Some rows:

*****

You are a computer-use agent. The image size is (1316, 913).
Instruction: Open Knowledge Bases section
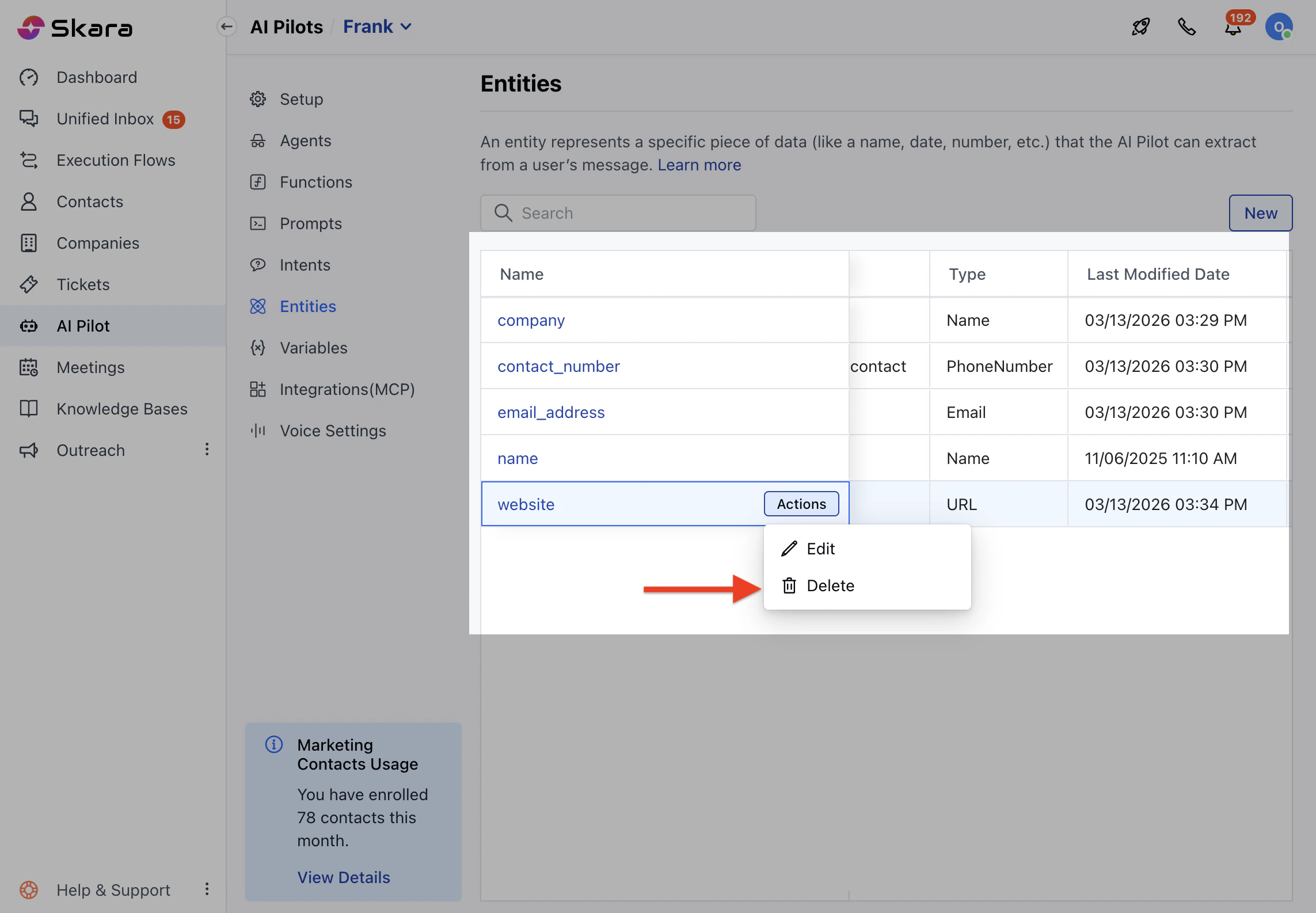(121, 409)
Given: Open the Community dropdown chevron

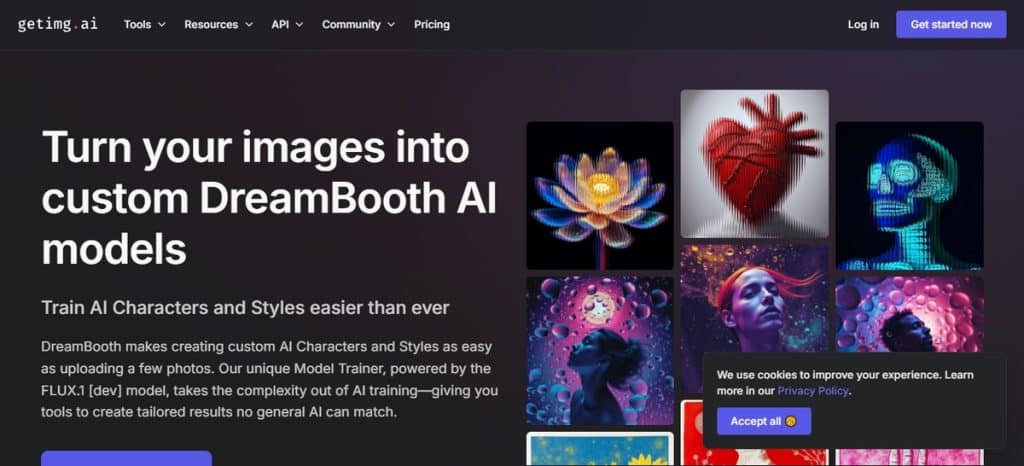Looking at the screenshot, I should coord(391,25).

*****

REQUIREMENT:
Can you update all of the rows above so that "Open" reads "Expand" and everything else stays the same? Leave the pictures out.

ANSWER FOR THIS EXERCISE:
You are a computer-use agent. The image size is (1316, 913).
Instruction: Expand Knowledge Bases section
(121, 409)
Given: Expand the Community dropdown chevron

Looking at the screenshot, I should coord(391,25).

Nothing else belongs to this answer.